* Exercise
In how many lines of the records does the string "below" appear? State only the number.

* Dataset content
>>>>

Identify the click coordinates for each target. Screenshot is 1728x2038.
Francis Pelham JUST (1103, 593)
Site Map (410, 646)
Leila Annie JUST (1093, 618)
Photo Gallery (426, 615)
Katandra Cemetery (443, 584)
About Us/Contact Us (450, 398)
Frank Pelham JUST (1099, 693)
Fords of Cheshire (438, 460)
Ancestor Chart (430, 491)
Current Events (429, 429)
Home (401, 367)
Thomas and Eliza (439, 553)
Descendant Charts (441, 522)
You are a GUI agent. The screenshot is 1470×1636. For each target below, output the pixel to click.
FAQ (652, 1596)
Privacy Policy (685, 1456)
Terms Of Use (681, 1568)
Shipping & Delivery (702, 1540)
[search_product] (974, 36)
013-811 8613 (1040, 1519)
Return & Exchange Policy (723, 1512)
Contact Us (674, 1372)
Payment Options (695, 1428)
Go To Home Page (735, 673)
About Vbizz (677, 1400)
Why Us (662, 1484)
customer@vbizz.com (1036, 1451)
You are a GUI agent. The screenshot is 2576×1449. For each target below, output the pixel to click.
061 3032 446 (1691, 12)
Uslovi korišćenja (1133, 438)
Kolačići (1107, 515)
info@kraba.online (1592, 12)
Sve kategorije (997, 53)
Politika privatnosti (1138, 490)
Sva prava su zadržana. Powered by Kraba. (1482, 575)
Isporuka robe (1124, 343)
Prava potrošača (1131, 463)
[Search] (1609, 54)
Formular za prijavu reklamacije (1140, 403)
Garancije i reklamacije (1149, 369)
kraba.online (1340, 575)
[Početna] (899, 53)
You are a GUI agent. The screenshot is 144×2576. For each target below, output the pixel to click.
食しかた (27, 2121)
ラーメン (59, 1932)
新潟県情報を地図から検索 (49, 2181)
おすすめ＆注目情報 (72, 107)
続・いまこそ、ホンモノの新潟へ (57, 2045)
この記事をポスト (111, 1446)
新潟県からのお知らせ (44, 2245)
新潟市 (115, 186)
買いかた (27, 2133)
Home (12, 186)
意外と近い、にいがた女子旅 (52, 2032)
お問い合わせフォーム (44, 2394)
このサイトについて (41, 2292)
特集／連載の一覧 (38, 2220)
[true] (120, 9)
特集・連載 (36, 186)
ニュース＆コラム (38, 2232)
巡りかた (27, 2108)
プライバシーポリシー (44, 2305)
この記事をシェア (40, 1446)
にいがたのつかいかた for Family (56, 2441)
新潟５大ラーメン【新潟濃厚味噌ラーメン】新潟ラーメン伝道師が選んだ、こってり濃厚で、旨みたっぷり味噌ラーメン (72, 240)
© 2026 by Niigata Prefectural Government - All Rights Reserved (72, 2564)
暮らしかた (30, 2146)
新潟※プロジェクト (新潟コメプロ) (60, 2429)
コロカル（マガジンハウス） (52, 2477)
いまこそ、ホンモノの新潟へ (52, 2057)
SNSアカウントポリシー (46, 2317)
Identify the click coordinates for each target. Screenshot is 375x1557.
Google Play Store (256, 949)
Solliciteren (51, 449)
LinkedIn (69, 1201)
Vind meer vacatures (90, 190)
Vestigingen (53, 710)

<<<<

* Solution to this problem
3